* SHORT EXERCISE:
Recast the entries below as a numbered list, starting at the beginning of the entries and ending at the line containing "Action: pyautogui.click(x=290, y=58)", with blank lines left out. Leave the pictures out of the answer.

* MATERIAL SHOWN:
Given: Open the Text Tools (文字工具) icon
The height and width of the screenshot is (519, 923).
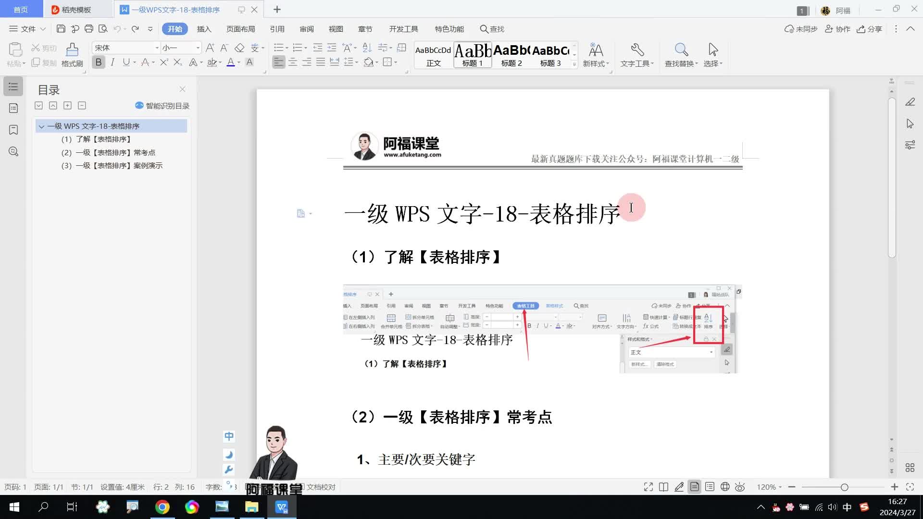Looking at the screenshot, I should [637, 50].
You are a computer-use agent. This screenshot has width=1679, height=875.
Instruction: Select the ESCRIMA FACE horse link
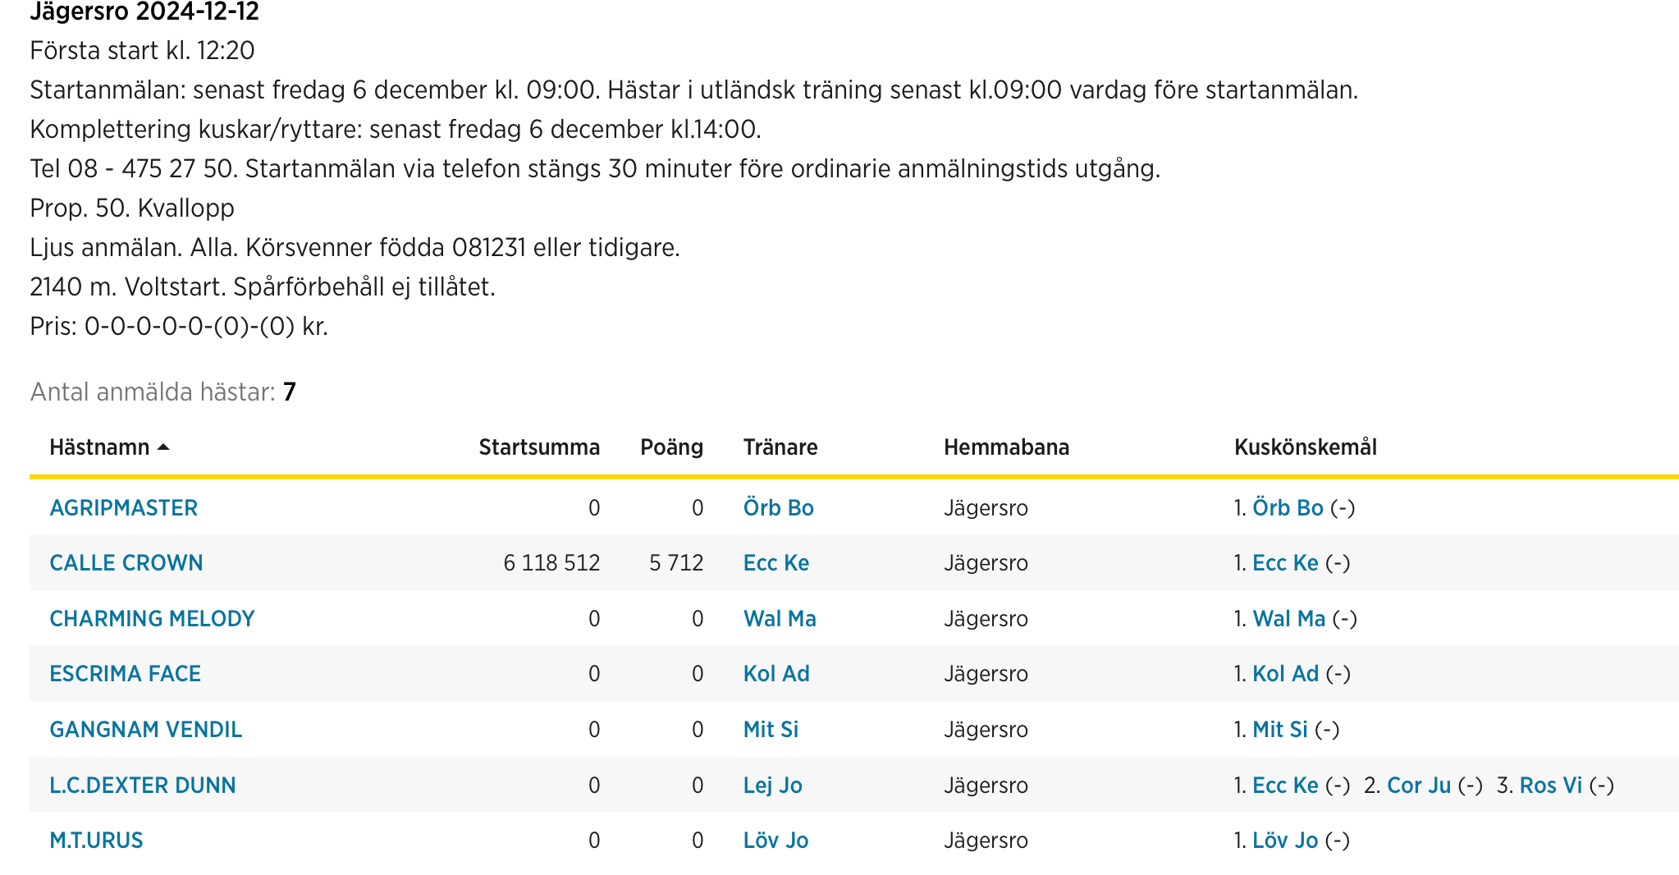(125, 674)
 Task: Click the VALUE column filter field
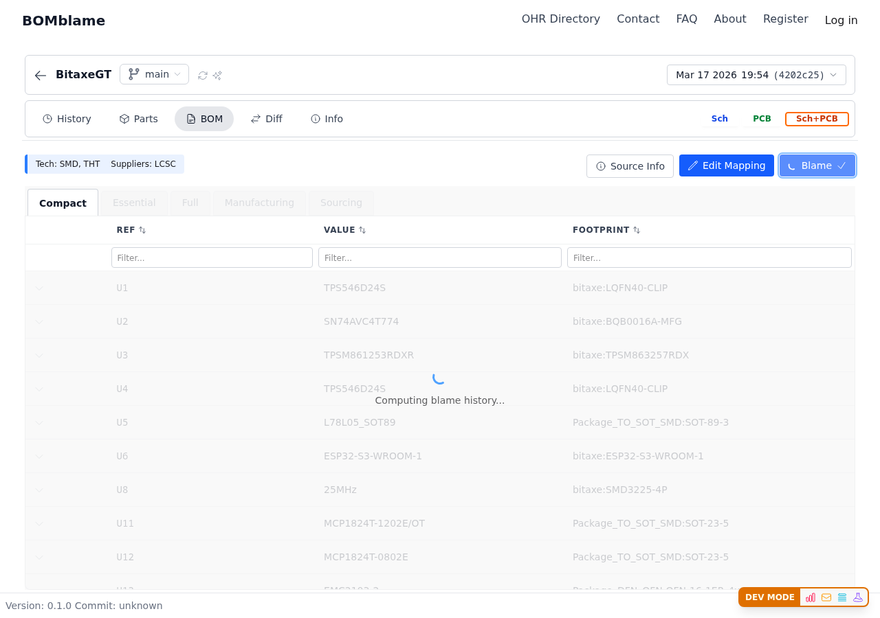[440, 258]
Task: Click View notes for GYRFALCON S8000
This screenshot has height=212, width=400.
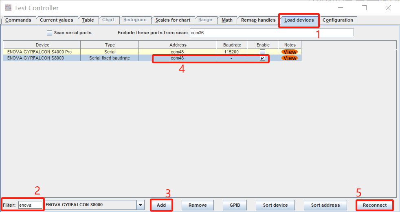Action: pyautogui.click(x=290, y=58)
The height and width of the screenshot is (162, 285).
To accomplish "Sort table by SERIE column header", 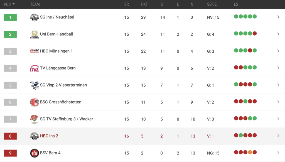I will [x=212, y=4].
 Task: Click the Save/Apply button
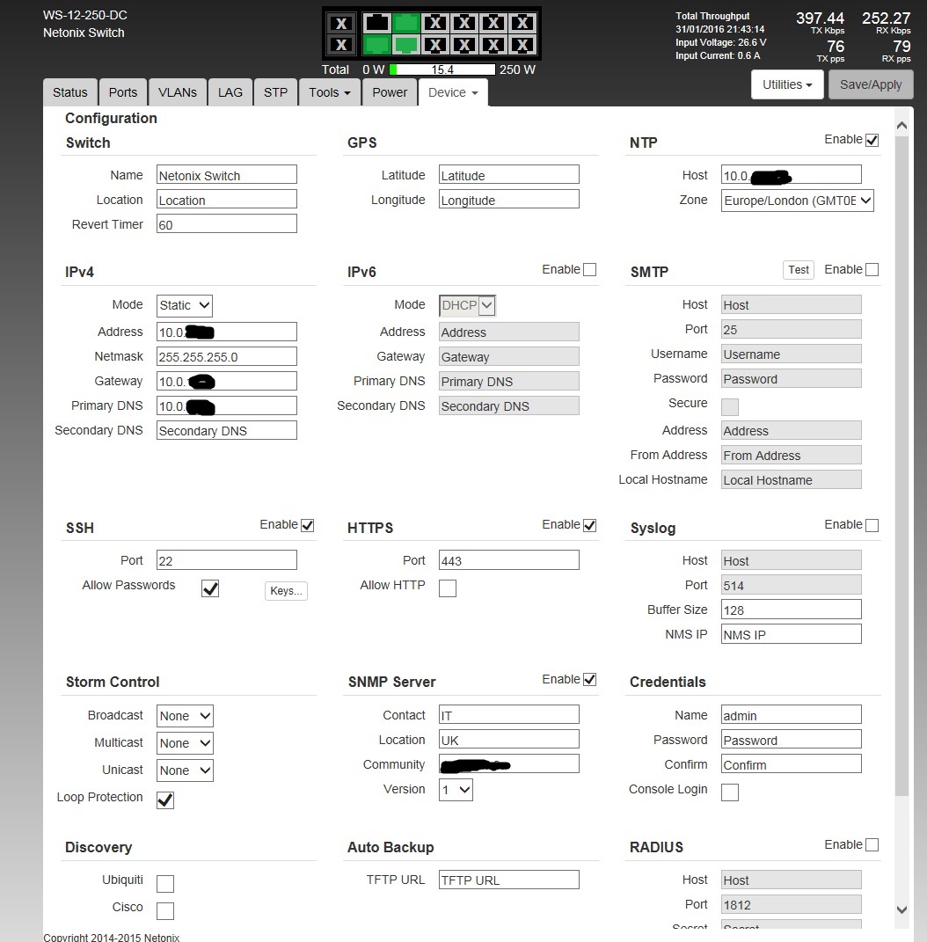click(x=871, y=84)
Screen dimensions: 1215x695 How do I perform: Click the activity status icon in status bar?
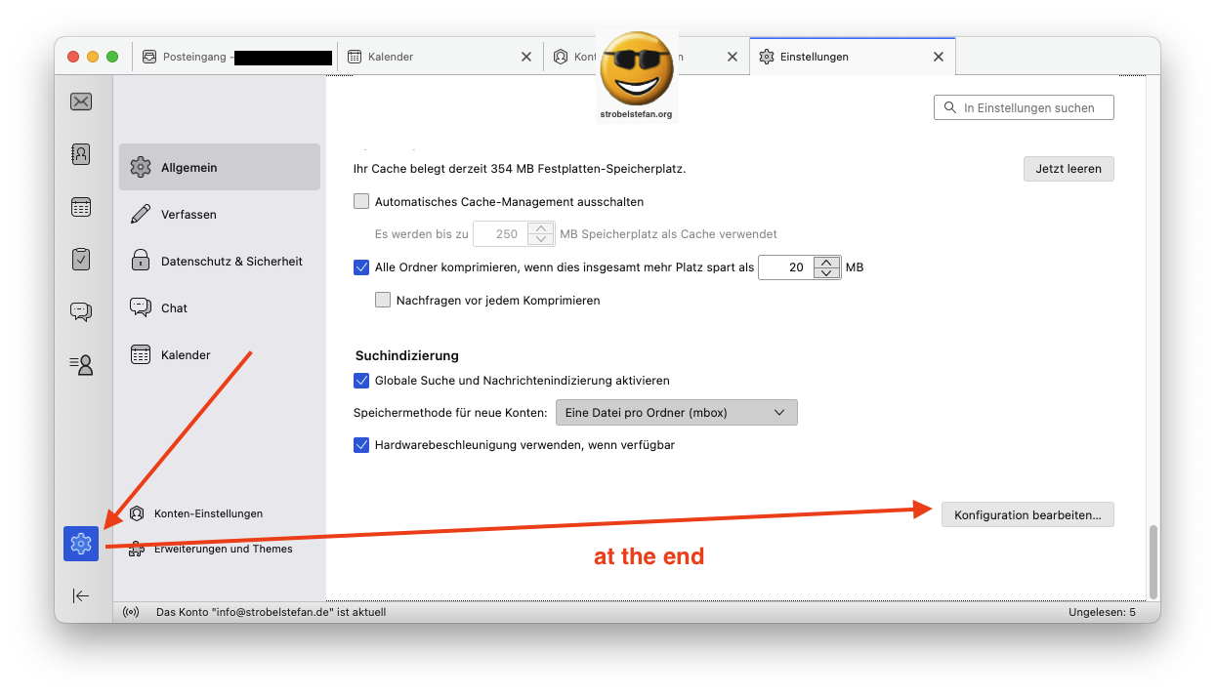pyautogui.click(x=131, y=612)
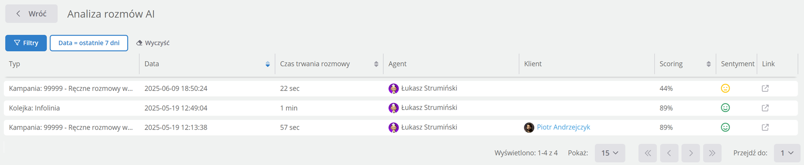Jump to the last page with double arrows
This screenshot has width=804, height=165.
tap(712, 153)
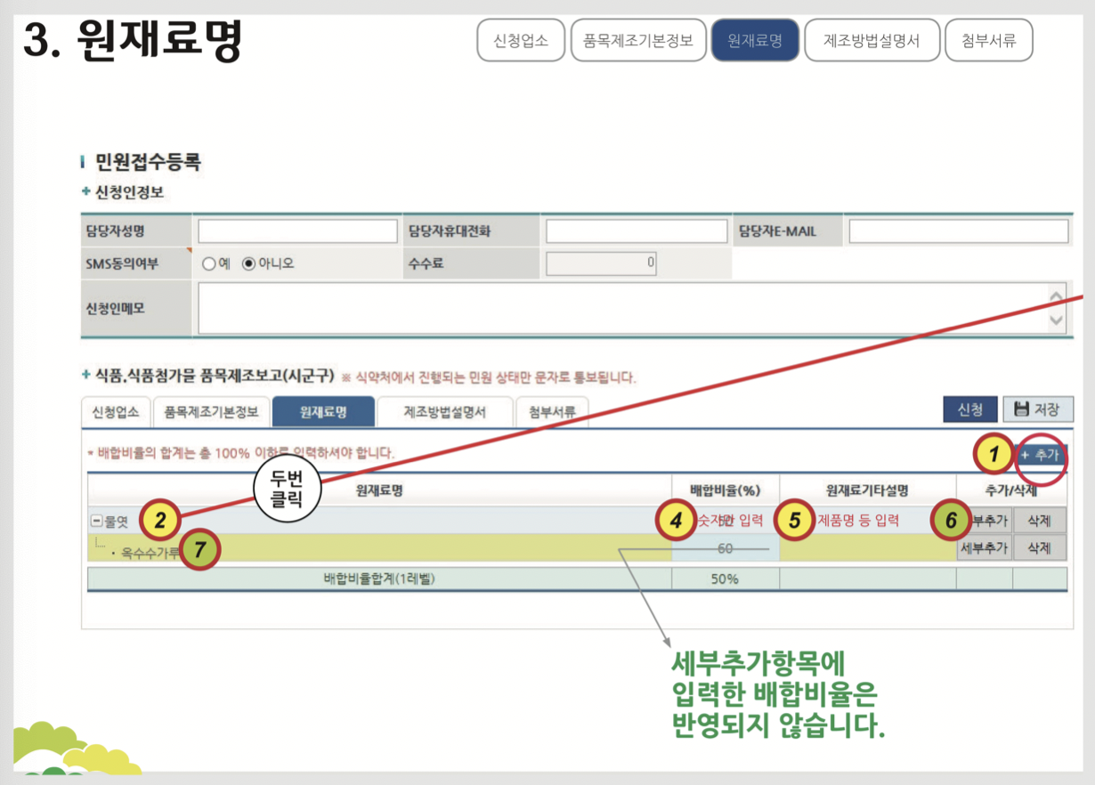This screenshot has height=785, width=1095.
Task: Click inside the 신청인메모 text area
Action: 623,307
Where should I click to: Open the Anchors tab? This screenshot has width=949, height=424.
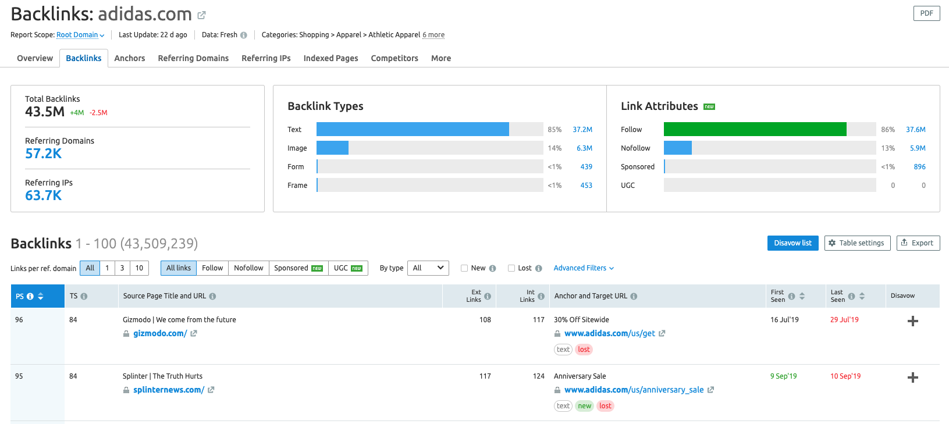tap(130, 58)
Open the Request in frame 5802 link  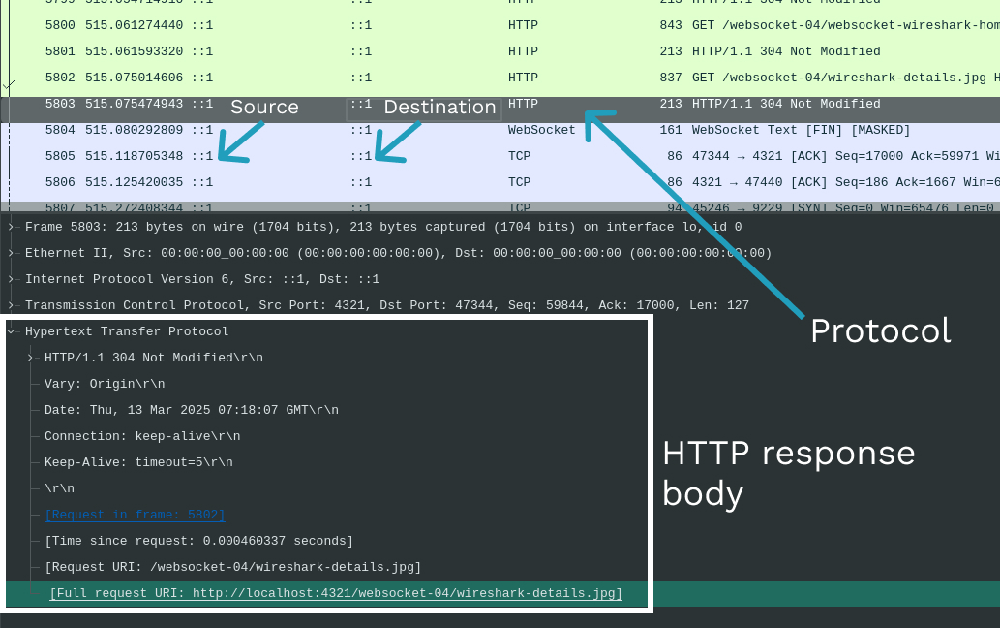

* SOLUTION TO THIS TASK:
1. Given: Open the Text Tools (文字工具) icon
2. The height and width of the screenshot is (519, 923).
3. Looking at the screenshot, I should [637, 50].
4. You are a computer-use agent. This screenshot has width=1679, height=875.
5. Instruction: Select the ESCRIMA FACE horse link
6. (125, 674)
7.  Task: Click the VALUE column filter field
8. [440, 258]
9. Task: Click View notes for GYRFALCON S8000
10. This screenshot has height=212, width=400.
11. Action: pyautogui.click(x=290, y=58)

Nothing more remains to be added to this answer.